**TASK BRIEF**: Exactly the lines from the start of the data through the line containing "Task: Select the S&P 500 slider handle" should be output, with both ends kept and nothing added.

Stored entries
Segment Open

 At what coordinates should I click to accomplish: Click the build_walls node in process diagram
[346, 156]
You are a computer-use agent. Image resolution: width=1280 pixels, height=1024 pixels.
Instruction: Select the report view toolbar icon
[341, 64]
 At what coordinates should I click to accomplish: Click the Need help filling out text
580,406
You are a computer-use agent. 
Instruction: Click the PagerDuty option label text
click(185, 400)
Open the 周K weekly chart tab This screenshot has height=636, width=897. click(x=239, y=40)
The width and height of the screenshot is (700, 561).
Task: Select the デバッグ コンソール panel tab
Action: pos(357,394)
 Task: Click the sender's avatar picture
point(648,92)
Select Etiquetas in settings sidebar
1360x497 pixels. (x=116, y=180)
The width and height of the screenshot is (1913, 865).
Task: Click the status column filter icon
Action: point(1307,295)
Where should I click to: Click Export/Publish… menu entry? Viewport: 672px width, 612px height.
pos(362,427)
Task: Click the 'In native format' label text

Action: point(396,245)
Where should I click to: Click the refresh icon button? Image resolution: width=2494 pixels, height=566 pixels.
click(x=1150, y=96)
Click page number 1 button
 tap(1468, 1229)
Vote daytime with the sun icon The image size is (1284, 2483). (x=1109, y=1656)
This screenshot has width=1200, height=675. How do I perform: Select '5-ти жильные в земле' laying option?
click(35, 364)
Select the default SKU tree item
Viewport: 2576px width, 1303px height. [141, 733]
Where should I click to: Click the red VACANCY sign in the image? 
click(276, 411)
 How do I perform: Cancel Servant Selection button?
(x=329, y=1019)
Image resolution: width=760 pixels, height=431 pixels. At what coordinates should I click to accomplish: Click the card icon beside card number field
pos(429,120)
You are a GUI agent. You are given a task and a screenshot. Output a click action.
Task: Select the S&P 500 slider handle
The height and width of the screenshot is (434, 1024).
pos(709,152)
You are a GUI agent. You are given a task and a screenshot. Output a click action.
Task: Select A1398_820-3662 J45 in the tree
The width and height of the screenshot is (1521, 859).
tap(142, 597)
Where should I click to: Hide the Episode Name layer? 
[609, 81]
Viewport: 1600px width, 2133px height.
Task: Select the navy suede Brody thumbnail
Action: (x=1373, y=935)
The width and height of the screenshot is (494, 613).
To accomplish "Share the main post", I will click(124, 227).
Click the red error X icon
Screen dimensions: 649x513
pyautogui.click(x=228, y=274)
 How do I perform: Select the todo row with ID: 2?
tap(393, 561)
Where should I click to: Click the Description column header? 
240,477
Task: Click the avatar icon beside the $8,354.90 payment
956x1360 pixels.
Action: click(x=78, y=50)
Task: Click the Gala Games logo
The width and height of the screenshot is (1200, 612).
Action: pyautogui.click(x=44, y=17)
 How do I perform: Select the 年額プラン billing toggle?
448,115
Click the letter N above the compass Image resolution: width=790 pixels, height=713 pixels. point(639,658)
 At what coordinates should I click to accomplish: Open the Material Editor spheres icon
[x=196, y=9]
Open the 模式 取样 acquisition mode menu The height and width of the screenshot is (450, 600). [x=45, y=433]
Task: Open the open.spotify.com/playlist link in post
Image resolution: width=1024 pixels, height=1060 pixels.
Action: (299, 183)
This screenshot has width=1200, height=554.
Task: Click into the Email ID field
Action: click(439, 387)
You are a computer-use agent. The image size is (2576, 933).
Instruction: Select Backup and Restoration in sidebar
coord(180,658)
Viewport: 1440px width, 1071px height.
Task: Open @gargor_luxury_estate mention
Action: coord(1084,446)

Segment Closed

**SOLUTION**:
 At what coordinates should I click to accomplish: Click the build_walls node in process diagram
[346, 156]
You are a computer-use agent. Image resolution: width=1280 pixels, height=1024 pixels.
Instruction: Select the report view toolbar icon
[341, 64]
 At what coordinates should I click to accomplish: Click the Need help filling out text
580,406
You are a computer-use agent. 
Instruction: Click the PagerDuty option label text
click(185, 400)
Open the 周K weekly chart tab This screenshot has height=636, width=897. click(x=239, y=40)
The width and height of the screenshot is (700, 561).
Task: Select the デバッグ コンソール panel tab
Action: pos(357,394)
 Task: Click the sender's avatar picture
point(648,92)
Select Etiquetas in settings sidebar
1360x497 pixels. (x=116, y=180)
The width and height of the screenshot is (1913, 865).
Task: Click the status column filter icon
Action: point(1307,295)
Where should I click to: Click Export/Publish… menu entry? Viewport: 672px width, 612px height.
pos(362,427)
Task: Click the 'In native format' label text

Action: point(396,245)
Where should I click to: Click the refresh icon button? Image resolution: width=2494 pixels, height=566 pixels.
click(x=1150, y=96)
Click page number 1 button
 tap(1468, 1229)
Vote daytime with the sun icon The image size is (1284, 2483). (x=1109, y=1656)
This screenshot has width=1200, height=675. How do I perform: Select '5-ти жильные в земле' laying option?
click(35, 364)
Select the default SKU tree item
Viewport: 2576px width, 1303px height. [141, 733]
Where should I click to: Click the red VACANCY sign in the image? 
click(276, 411)
 How do I perform: Cancel Servant Selection button?
(x=329, y=1019)
Image resolution: width=760 pixels, height=431 pixels. At what coordinates should I click to accomplish: Click the card icon beside card number field
pos(429,120)
You are a GUI agent. You are given a task and a screenshot. Output a click action.
Task: Select the S&P 500 slider handle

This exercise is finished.